Records from a data collection:
=== Begin Enclosure ===
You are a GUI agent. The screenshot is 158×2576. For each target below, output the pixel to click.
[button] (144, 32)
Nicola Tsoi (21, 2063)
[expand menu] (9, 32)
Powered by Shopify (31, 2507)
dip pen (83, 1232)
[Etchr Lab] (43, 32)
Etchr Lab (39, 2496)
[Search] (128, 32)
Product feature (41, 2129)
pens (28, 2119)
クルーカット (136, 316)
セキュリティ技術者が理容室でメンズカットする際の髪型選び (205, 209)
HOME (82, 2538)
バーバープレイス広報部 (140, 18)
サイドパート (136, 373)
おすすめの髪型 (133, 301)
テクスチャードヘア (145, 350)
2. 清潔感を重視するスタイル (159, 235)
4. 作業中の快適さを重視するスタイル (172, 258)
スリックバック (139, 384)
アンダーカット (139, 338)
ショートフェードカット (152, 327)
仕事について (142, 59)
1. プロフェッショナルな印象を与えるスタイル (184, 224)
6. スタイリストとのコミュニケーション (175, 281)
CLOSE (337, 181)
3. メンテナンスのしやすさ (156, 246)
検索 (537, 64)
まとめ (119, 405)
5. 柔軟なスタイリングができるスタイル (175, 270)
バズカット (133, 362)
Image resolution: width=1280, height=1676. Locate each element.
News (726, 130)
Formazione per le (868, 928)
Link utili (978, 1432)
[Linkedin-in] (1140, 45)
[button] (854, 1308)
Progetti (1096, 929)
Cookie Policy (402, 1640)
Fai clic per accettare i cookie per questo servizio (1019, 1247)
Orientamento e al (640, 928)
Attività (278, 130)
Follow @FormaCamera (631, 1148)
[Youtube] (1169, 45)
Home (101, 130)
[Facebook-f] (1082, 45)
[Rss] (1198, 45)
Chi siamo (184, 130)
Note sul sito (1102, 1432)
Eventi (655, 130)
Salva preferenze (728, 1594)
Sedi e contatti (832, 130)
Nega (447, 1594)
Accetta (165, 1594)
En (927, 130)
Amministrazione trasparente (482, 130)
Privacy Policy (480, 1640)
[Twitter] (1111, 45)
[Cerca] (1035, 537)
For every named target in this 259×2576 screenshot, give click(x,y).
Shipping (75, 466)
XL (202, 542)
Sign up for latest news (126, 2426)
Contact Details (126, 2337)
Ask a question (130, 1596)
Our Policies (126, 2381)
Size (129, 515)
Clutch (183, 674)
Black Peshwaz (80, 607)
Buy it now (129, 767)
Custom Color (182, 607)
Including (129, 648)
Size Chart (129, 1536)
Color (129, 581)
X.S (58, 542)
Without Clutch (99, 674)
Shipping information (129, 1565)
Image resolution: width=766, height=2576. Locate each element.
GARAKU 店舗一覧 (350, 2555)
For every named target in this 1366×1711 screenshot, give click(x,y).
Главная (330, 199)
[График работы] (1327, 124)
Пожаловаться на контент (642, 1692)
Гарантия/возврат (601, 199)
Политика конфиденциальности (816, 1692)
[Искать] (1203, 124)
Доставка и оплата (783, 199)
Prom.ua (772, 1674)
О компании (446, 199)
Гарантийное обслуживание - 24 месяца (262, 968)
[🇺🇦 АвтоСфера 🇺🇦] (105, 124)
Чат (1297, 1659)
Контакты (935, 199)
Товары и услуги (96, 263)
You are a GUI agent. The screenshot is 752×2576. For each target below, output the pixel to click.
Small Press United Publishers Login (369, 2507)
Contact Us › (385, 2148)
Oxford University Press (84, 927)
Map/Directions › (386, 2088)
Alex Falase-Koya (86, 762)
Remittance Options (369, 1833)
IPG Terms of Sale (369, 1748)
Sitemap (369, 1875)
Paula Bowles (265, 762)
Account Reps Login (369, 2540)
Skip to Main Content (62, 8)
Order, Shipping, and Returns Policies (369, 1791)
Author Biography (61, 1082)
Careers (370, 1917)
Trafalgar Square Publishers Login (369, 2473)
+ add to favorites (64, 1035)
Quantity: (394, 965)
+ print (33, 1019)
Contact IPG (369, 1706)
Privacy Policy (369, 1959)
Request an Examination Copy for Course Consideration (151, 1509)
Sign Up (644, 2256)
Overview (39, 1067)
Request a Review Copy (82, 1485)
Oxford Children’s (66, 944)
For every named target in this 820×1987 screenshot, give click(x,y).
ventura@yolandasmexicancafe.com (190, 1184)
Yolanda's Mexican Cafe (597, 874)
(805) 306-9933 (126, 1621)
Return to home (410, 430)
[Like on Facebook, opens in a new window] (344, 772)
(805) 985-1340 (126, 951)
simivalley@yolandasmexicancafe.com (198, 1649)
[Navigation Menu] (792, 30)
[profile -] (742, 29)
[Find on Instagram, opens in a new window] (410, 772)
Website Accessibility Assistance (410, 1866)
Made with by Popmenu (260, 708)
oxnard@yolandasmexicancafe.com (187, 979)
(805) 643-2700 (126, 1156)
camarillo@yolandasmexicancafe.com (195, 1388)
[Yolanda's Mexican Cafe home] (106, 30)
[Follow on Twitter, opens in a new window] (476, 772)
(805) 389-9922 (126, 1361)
=== End Enclosure ===
**Work instructions**
All that should appear in the response is the run of lines from the first line of the entries through the line containing "2. 清潔感を重視するスタイル (159, 235)", copied exactly.

**Response below**
You are a GUI agent. The screenshot is 158×2576. For each target below, output the pixel to click.
[button] (144, 32)
Nicola Tsoi (21, 2063)
[expand menu] (9, 32)
Powered by Shopify (31, 2507)
dip pen (83, 1232)
[Etchr Lab] (43, 32)
Etchr Lab (39, 2496)
[Search] (128, 32)
Product feature (41, 2129)
pens (28, 2119)
クルーカット (136, 316)
セキュリティ技術者が理容室でメンズカットする際の髪型選び (205, 209)
HOME (82, 2538)
バーバープレイス広報部 (140, 18)
サイドパート (136, 373)
おすすめの髪型 (133, 301)
テクスチャードヘア (145, 350)
2. 清潔感を重視するスタイル (159, 235)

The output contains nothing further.